══ Page text

- A new consensus statement from the Ovarian Cancer Research Alliance (OCRA) suggests some women should remove fallopian tubes in order to reduce the risk of ovarian cancer.
- Ovarian cancer screenings are often considered unsuccessful as they can lead to false positives that lead to unnecessary surgery and surgical complications.
- The average risk for ovarian cancer is low.
A new consensus statement from the Ovarian Cancer Research Alliance (OCRA) advises many women to remove their fallopian tubes in an effort to reduce their risk of developing ovarian cancer.
According to the statement, which published on January 30, ovarian cancer is a particularly challenging condition to diagnose and treat since, unlike many other types of cancer, the prognosis doesn’t necessarily improve with early diagnosis.
According to the OCRA consensus statement, people who are diagnosed early can have an aggressive form of ovarian cancer with a high rate of mortality, while others, who are diagnosed with late-stage ovarian cancer, may have a less-aggressive form and have more positive outcomes.
Ovarian cancer screenings are often considered unsuccessful as they can lead to false positives that lead to unnecessary surgery and surgical complications, according to the American College of Gynecology (ACOG).
The average risk for ovarian cancer is low, however, it is the deadliest type of gynecologic cancer and the fifth leading cause of cancer deaths among women.
“Individuals who do not desire future fertility and have completed childbearing can be counseled in regard to removal of the fallopian tubes at the time of gynecologic surgery for benign conditions,” Dr. Oliver Dorigo MD, PhD, the director and associate professor of gynecologic oncology at Stanford University, told Healthline.
Why fallopian tubes are linked to ovarian cancer
Opportunistic salpingectomy — the medical term for the removal of the fallopian tubes for the prevention of ovarian cancer — is increasingly recommended for at-risk women who are already undergoing some type of pelvic surgery, such as a hysterectomy or surgery for tubal ligations, cysts, and endometriosis.
According to Dr. Troy Gatcliffe, gynecologic oncologist at Baptist Health Miami Cancer Institute, many cases of ovarian cancer begin in the fallopian tubes.
Epithelial ovarian cancers (EOCs) make up about 90% of all ovarian cancers. The most common type of EOC, called high-grade serous ovarian cancer (HGSC), very often originates in the fallopian tubes before spreading to the ovary.

════
══ Recorded data

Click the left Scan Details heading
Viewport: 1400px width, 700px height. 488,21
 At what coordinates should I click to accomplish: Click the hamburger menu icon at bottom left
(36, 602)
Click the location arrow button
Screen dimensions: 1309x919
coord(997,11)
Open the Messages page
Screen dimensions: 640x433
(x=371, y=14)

════

### Activity A
In the article on ovarian cancer and fallopian tube removal, what share of all ovarian cancers are epithelial ovarian cancers?
### Activity B
Carry on with the article on ovarian cancer and fallopian tube removal, starting right after its final sentence.

### Exercise answer A
About 90%.

### Exercise answer B
“As our ability to understand the cellular origin of tumors has evolved, we discovered the majority of serous epithelial ovarian cancers were of tubal origin. Therefore removing tubes can prevent up to 90% of ovarian cancers,” says Dr. G. Thomas Ruiz, the OB/GYN lead at MemorialCare Orange Coast Medical Center in Fountain Valley, CA.
“The removal of the fallopian tube is in general safe and preserve ovarian hormone production in premenopausal women,” Ruiz says.
Who should consider getting an opportunistic salpingectomy?
Certain women who are at-risk for ovarian cancer may want to consider having their fallopian tubes removed, per the new consensus statement.
Early signs of ovarian cancer are subtle, making them hard to detect, says Ruiz.
Genetic testing, which is done via a mouth swab or blood test, can help people identify if they carry a familial or hereditary gene, such as the BRCA genes, that increases their risk for ovarian cancer.
Anyone with a first-degree family member who has either been diagnosed with ovarian cancer or has a gene mutation putting that at risk for ovarian cancer should undergo genetic testing, advises Dorigo.
Those who carry a gene associated with ovarian cancer — such as the BRCA mutation — will be referred to a gynecologic oncologist who can recommend further screenings and risk-reducing surgeries, says Gatcliffe.
“In high-risk women with a known genetic predisposition, risk-reducing prophylactic removal of the tubes and ovaries is the standard of care once the patient has completed childbearing and is appropriately counseled and ready to undergo surgical menopause,” Gatcliffe said.
Opportunistic salpingectomy is not recommended to people who wish to preserve their future fertility.
“If that condition is met, and they are having pelvic surgery, counseling is appropriate to encourage salpingectomy to lower the risk ovarian cancer,” says Ruiz.
The bottom line:
A new statement from OCRA advises many women to remove their fallopian tubes — known as opportunistic salpingectomy — in an effort to reduce their risk of developing ovarian cancer. Doing so can prevent up to 90% of ovarian cancers.